There is a river from Platteklip Gorge on Table Mountain, that used to flow above ground, all the way to the sea. Jan van Riebeek built the VOC Castle right next to the mountain river due to the strategic importance of the water. The reason for the creation of the VOC post at the Cape of Good Hope was to sell water and food to passing ships.

I remember that construction started on the dam in 1877 since the city fathers saw the water running into the sea from the mountain as a waste. It was completed in 1881 which is ten years ago. (1) Both Minette and I have always disagreed with our city fathers on how they altered the landscape. We would prefer for things to have staid natural and wild. Recently they forced the glorious river underground. It would have been a much better plan to keep the river intact and undisturbed. I fear we have lost an important feature of the land forever. Then again, how is that different from losing countless wild animals to mindless hunting.

I will bring up the matter of conserving our land for future generations with David when we meet again. I sent a letter to Oscar yesterday asking him to go out of his way to meet with David to discuss refrigeration for our bacon plant in Cape Town.

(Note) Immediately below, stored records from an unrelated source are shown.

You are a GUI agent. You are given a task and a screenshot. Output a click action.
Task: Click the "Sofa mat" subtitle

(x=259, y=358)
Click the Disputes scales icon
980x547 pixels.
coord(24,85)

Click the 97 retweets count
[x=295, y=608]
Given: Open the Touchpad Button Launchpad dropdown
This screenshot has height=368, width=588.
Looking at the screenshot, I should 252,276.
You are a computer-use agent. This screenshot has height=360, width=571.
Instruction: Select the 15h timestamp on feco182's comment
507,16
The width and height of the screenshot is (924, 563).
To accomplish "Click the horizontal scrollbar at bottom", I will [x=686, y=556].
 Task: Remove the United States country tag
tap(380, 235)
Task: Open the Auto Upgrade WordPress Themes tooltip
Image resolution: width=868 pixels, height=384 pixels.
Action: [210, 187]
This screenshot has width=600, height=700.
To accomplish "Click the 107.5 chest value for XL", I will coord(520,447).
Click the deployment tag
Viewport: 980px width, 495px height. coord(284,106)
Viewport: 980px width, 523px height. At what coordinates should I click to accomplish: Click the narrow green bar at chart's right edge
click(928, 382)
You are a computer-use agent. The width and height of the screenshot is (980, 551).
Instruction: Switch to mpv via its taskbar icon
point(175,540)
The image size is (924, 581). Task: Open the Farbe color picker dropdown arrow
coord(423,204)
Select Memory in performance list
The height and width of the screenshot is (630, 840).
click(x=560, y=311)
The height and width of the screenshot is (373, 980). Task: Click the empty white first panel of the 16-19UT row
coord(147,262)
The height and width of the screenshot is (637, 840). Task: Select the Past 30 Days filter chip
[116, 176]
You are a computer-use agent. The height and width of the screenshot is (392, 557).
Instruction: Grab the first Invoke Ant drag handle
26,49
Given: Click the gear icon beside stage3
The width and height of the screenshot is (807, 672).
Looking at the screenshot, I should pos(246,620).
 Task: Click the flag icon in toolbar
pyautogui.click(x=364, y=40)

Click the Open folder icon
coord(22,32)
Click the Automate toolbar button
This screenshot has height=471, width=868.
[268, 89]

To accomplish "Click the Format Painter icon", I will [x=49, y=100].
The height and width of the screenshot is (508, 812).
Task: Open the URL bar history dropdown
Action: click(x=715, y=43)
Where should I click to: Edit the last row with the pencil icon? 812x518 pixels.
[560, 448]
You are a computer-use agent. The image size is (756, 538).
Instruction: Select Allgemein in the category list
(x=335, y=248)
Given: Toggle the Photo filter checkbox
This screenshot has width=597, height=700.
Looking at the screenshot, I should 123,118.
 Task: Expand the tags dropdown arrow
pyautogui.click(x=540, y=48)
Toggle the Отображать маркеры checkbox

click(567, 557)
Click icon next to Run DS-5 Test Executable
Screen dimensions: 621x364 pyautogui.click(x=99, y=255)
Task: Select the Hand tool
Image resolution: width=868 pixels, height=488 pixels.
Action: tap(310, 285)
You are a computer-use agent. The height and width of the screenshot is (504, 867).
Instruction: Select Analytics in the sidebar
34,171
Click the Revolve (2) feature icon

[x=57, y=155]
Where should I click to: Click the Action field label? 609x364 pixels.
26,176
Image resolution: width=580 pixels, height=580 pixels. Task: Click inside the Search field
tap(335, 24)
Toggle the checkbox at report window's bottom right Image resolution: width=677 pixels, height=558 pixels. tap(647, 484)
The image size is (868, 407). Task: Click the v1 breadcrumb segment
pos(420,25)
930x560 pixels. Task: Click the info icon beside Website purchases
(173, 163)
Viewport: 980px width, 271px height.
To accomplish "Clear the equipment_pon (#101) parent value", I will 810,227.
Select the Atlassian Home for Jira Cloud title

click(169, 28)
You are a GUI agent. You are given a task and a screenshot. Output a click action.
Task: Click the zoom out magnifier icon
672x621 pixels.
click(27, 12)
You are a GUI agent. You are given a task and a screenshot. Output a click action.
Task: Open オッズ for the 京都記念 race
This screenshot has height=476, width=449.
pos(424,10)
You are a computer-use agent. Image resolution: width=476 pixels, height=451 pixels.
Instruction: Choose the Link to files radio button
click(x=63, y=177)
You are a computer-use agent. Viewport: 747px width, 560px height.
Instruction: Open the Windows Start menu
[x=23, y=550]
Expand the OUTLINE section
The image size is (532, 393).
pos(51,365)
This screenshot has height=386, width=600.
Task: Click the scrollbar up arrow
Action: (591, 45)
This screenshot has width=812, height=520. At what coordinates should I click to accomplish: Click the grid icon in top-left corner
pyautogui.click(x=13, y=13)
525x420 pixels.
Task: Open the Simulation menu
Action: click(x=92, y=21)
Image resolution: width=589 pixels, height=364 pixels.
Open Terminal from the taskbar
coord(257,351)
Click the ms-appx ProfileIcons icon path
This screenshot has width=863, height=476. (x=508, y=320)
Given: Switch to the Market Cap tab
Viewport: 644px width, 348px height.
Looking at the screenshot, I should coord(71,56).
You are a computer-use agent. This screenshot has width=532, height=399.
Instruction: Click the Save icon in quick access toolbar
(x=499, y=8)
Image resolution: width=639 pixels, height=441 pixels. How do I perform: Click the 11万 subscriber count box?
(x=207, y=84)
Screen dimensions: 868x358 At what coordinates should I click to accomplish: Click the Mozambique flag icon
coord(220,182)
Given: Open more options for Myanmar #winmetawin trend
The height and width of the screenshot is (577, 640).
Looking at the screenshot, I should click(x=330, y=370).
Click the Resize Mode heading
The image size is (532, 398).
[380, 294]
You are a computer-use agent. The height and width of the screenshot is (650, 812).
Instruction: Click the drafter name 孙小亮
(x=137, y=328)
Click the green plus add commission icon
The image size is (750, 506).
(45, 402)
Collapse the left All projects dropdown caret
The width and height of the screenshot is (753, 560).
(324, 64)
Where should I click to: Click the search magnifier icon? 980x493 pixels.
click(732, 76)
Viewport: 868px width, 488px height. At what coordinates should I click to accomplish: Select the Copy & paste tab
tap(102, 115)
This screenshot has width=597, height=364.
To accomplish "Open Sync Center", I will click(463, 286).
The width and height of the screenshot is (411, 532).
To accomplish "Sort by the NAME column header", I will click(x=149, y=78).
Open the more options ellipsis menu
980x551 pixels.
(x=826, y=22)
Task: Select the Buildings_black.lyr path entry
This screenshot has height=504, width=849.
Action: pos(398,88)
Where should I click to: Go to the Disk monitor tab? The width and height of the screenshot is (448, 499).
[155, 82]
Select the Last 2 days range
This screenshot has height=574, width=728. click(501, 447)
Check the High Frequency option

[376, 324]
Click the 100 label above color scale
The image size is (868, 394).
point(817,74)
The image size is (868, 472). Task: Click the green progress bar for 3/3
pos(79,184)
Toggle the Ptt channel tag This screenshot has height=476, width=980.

Waterfall that became the mountain stream that ran from Platteklip Gorge to the sea.  Now, into the Malteno Dam.

Waterfall became the mountain stream that ran from Platteklip Gorge to the sea. Now, into the Molteno Dam.

I am glad that they will be discussing refrigeration since this single invention has the most profound impact on curing bacon as it has on all meat production, processing and trade. In southern Africa, we don’t have the climate of other nations that makes ice from frozen rivers and lakes available for the kind of refrigeration they use in Calne and the distance to countries that could supply us is so great that it will make such an endeavour very expensive.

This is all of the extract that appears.